## Given instruction
Quote verbatim the lines below, from the one containing "Task: Tap the Background section heading" through the final line, including both ends.

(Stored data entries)
◇ ◇ ◇ ◇ ◇

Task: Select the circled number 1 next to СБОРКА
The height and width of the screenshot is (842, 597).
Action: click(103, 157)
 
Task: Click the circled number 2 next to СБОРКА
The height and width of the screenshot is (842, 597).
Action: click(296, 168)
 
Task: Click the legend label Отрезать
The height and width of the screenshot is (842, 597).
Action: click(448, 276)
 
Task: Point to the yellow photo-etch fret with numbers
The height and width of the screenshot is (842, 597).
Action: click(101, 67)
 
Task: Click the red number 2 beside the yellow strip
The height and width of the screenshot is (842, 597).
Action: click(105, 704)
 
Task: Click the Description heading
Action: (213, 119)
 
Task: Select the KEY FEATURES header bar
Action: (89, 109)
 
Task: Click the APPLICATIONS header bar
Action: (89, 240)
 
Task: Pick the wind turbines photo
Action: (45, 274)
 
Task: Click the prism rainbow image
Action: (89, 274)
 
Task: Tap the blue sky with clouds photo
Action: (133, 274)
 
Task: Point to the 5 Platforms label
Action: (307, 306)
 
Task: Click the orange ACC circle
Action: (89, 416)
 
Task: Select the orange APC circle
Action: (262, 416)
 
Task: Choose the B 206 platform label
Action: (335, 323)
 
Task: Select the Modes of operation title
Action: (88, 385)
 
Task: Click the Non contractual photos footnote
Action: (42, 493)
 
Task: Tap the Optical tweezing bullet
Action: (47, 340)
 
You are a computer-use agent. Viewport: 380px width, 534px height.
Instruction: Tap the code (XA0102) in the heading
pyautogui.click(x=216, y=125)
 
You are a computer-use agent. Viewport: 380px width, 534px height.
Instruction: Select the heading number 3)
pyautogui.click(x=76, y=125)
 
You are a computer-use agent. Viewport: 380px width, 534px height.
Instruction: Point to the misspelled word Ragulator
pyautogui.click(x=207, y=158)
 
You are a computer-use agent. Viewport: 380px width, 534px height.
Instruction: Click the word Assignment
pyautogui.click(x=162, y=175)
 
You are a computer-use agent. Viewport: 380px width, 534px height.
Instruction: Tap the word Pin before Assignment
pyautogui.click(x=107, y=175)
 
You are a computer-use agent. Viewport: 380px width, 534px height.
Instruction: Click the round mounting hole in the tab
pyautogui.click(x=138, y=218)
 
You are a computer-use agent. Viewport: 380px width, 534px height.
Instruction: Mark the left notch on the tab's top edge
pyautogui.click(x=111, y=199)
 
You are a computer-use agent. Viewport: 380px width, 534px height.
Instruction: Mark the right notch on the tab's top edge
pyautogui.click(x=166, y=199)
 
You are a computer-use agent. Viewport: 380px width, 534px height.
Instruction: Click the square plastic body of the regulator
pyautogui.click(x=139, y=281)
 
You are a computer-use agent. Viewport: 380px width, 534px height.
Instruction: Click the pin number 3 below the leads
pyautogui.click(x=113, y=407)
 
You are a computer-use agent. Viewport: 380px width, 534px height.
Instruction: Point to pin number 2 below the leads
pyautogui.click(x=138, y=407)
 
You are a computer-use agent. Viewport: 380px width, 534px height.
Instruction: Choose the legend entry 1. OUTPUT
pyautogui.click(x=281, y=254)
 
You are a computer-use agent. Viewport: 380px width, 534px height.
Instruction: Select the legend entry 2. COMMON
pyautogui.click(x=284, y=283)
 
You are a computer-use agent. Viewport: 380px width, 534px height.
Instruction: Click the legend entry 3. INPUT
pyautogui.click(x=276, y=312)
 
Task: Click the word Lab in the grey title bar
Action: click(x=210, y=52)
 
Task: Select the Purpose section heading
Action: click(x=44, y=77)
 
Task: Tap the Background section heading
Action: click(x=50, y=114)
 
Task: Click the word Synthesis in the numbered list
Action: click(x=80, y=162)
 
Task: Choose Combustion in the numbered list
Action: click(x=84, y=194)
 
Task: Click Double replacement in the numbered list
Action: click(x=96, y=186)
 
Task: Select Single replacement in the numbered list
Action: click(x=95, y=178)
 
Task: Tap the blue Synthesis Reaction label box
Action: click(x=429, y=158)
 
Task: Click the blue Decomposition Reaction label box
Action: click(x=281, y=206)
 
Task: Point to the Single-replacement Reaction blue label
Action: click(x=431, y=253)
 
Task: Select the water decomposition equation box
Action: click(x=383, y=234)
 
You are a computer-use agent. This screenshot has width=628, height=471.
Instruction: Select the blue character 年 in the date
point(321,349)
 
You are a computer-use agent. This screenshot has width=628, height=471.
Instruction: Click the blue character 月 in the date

◇ ◇ ◇ ◇ ◇

## Complete response
Task: Tap the Background section heading
Action: click(x=50, y=114)
 
Task: Click the word Synthesis in the numbered list
Action: click(x=80, y=162)
 
Task: Choose Combustion in the numbered list
Action: click(x=84, y=194)
 
Task: Click Double replacement in the numbered list
Action: click(x=96, y=186)
 
Task: Select Single replacement in the numbered list
Action: click(x=95, y=178)
 
Task: Tap the blue Synthesis Reaction label box
Action: click(x=429, y=158)
 
Task: Click the blue Decomposition Reaction label box
Action: click(x=281, y=206)
 
Task: Point to the Single-replacement Reaction blue label
Action: click(x=431, y=253)
 
Task: Select the water decomposition equation box
Action: click(x=383, y=234)
 
You are a computer-use agent. This screenshot has width=628, height=471.
Instruction: Select the blue character 年 in the date
point(321,349)
 
You are a computer-use agent. This screenshot has width=628, height=471.
Instruction: Click the blue character 月 in the date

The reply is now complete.